Feast of St. Augustine

August 28, 2007

Augustine received his name either on account of his high dignity or because of the fervor of his love, or again due to the etymology of the name. He was augustinus by his high rank, because, as Augustus the emperor had excelled above all kings, so Augustine, as Remy says, surpasses all doctors. Other doctors are compared to the stars: “They that instruct many to justice [shall shine] as stars for all eternity.” But Augustine is compared to the sun, as is clear from the epistle that is sung in his honor, since “as the sun when it shines, so did he shine in the temple of God.” Secondly, his name befitted the fervor of his love, because, as the month of August is fervent with the heat of the weather, so Augustine is fervent with the fire of the love of God. In his Confessions he says of himself: “You have pierced my heart with the arrow of your love”; and in the same book: “Sometimes you put into my innermost being a very unaccustomed affection — I know not what sweetness — which, if it be made perfect in me, I know not what it will be unless it will be eternal life.”

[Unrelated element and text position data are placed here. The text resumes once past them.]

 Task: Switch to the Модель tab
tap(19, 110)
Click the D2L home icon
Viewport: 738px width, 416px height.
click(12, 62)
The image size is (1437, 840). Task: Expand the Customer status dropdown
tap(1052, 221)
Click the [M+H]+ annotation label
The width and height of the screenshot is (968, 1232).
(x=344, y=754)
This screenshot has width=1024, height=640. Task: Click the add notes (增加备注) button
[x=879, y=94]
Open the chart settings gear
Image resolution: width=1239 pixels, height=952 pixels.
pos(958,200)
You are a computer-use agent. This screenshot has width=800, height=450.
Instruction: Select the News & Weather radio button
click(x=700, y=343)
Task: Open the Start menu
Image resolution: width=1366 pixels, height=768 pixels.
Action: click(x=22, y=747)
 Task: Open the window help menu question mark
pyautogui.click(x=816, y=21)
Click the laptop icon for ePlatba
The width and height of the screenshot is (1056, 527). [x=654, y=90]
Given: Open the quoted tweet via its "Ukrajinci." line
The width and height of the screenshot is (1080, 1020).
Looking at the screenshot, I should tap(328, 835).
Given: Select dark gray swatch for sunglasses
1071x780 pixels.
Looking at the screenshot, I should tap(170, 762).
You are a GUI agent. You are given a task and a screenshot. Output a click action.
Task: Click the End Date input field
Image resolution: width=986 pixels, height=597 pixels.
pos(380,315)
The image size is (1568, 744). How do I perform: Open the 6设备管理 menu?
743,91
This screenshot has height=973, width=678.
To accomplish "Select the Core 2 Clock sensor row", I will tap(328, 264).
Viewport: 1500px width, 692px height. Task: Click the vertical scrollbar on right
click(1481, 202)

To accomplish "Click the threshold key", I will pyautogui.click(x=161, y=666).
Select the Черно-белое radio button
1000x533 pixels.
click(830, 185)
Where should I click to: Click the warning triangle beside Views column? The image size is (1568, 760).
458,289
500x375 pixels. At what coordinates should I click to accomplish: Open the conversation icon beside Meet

Thirdly, there is the etymology of the name. Augustinus comes from augeo, I increase, astin, city, and ana, above. Hence Augustine is one who increases the city on high, wherefore we sing of him: “qui praevaluit amplificare civitatem” — he who is powerful enough to enlarge the city. About this city he himself says in the eleventh book of the City of God: “The city of God has origin, knowledge, happiness. If one asks whence the city comes, God founded it; if whence its wisdom comes, it is enlightened by God; if whence its happiness, it has God to enjoy. From him it has subsistence and measure, contemplating him it has its light, inhering in him, its pleasure. It sees and loves, it flourishes in God’s eternity, it shines in God’s truth, it has enjoyment in God’s goodness.” Or, as the Glossary says, the name Augustine means magnificent, happy, excellent. The saint was magnificent in his life and excellent in his teaching, and is happy in eternal glory.

His life was complied by Possidius, bishop of Calama, as Cassiodorus says in his Book of Illustrious Men.